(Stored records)
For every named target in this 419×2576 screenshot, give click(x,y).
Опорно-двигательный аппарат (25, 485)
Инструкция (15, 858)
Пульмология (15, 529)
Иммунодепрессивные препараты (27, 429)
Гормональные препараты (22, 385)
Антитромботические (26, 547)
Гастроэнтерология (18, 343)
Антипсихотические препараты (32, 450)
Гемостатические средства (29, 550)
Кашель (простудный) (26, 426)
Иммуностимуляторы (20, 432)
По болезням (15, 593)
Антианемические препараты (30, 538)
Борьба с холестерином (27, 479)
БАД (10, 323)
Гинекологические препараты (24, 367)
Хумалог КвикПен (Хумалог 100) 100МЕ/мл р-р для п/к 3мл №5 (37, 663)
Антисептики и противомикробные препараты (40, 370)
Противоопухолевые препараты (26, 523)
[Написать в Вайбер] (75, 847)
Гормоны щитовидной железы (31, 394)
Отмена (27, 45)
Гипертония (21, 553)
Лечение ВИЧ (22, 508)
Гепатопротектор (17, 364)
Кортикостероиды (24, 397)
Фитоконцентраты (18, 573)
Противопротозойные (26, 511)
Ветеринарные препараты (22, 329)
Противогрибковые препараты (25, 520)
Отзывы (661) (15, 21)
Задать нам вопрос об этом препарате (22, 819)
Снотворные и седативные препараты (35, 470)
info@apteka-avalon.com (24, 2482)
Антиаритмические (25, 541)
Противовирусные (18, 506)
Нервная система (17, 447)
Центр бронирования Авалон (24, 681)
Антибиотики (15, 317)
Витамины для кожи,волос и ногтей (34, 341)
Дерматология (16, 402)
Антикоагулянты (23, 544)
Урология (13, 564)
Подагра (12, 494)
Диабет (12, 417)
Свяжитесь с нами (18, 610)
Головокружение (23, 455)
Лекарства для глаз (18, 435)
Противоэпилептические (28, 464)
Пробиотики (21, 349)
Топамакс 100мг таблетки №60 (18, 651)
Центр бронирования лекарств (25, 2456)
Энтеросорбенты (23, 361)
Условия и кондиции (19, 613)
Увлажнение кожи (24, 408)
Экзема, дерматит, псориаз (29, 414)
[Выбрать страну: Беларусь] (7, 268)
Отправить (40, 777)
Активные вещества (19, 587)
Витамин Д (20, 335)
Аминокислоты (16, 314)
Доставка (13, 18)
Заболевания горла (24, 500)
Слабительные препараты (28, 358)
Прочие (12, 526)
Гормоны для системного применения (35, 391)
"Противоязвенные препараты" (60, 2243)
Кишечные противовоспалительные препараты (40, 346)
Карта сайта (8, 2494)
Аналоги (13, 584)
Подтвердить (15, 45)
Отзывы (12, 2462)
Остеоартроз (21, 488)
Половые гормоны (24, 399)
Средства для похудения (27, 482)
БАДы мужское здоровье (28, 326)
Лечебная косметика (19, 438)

• Action item
Copy exactly the lines above, from the one containing "Аналоги (13, 584)" through the very last line.

• Your response
Аналоги (13, 584)
Подтвердить (15, 45)
Отзывы (12, 2462)
Остеоартроз (21, 488)
Половые гормоны (24, 399)
Средства для похудения (27, 482)
БАДы мужское здоровье (28, 326)
Лечебная косметика (19, 438)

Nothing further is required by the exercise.